Written tasks.
1. Using the forum thread on turtle care, decide whether each statement agrees with it. For each, answer yes or no and quote the deciding words. (a) One reply warns against pebbles because they can be swallowed. (b) The turtle being taken in was caught in the wild. (c) One reply says the UVB light can be skipped if the turtle goes out in the sun every day.
2. In the forum thread on turtle care, which plant is named as an example of a resilient, fast-growing plant that helps with water quality?

[Reading passage start]

# Calling all turtle experts....



## reptalica (Sep 1, 2012)

Hi guyz and galz.....

OK this is the situation.....a girl that my cheese 'n' kisses works with have a turtle and like a lot of pets in certain households that have kids soon become unwanted/neglected. Such is the case here. Oh and before I go on......this isn't, I repeat isn't taken from the wild.....it was bought through the proper channels.

I just need some quick tips/advice etc on a set up for turtles.....i.e. basic husbandry etc as it looks like we r going to take it off them.

So if someone on here can post some information on keeping turtles and their basic requirements etc. until we get into the full swing of things it would be greatly appreciated.


Cheers and thanks all.

** website referrals/articles/files/caresheets and the like also very welcome**


----------



## Ratatouile (Sep 1, 2012)

Hi, link is not allowed on this forum but if you google "Australian Freshwater Turtles forum", they provide a very good and detailed care sheet on how to setup your tank/pond. Basically you need turtle grit, salt, river sand (NOT pebbles as they can get swallowed and cause blockage), basking light (a cheap Kmart clip on lamp with 60w bulb will do), basking dock, a good (external) filter and a 10.0 UVB light. If you take the turtle out in the sun everyday you can get away without UVB light. Lots of plants for hiding place and your turtle should be happy  Good luck!!

Oh, and good on you for saving the turtle from neglect!


----------



## Twitch_80 (Sep 1, 2012)

+1 for above care sheet.

What sort of turtles and how big?

What size tank will they be going in?

Turtle grit, calgrit, or crushed limestone or calcium rocks are a good substrate, any of these can be mixed with sand-fine or river etc. The uv is important, a varied diet of live food makes a difference, a basking lamp/turtle dock/log/ramp id needed. A good filter as above is very important. 

I have various links, care sheets, spare bits and pieces etc, so feel free to message me if you want more info.

Cheers

Chris.


----------



## saintanger (Sep 1, 2012)

1, you need a tank the turtle can freely swim in
2, a turtle dock so it can get out of the water dry off and soak some uv
3, a uvb light
4, any sand or large pebbles, by large i mean to big to be swallowed
5, a filter
6, i feed mine on frozen turtle dinners, live crickets, live feeder fish, blood worms, turtles pellets and duck weed all bought at pet shop
7, i usually once or twice a week take mine outside and put them in an excape proof cage so they get natural sunlight for a few hours

hope it helps


----------



## reptalica (Sep 1, 2012)

Thanks thundermamma. That's what we are about. Animals are our life.

Oh and thanks to those above for your insights.

Should be good to go now with the info I have received.

Like keeping any animal.....common sense only goes so far. Knowledge and experience plays a big part.


----------



## Bluetongue1 (Sep 1, 2012)

They are very messy in terms of amount of wastes produced, so the volume of water provided compared to its size is important for helping tp maintain water quality along with the size and type of filter. If you can establish some resilient, fast growing plants, like ribbon weed, this will help a lot with water quality. You may need to make up guard from plastic gutter guard using nylon thread to tie it together, with two three river stones to anchor it in place.

I agree with thundermamma's suggestion but if you google "AFT care gudes" it is one less step required. Pilbara Pythons's website also has a copy of the main care sheet. It is very detailed and and written by a couple that raise hundreds of Australian feshwater turtles each year. 

Good onya and good luck,
Blue


----------

[Reading passage end]
[Supplied data start]

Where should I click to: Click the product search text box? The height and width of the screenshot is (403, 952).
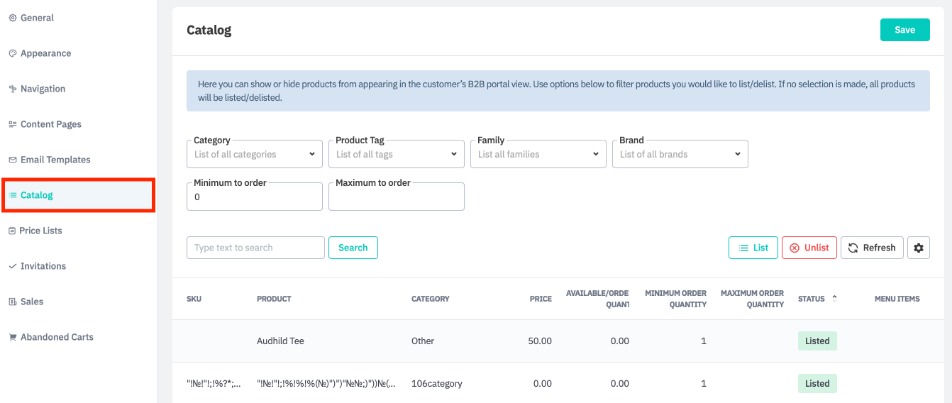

[Supplied data end]

Response list.
1.
(a) Yes: "river sand (NOT pebbles as they can get swallowed and cause blockage)"
(b) No: "this isn't, I repeat isn't taken from the wild.....it was bought through the proper channels."
(c) Yes: "If you take the turtle out in the sun everyday you can get away without UVB light."

2. Ribbon weed.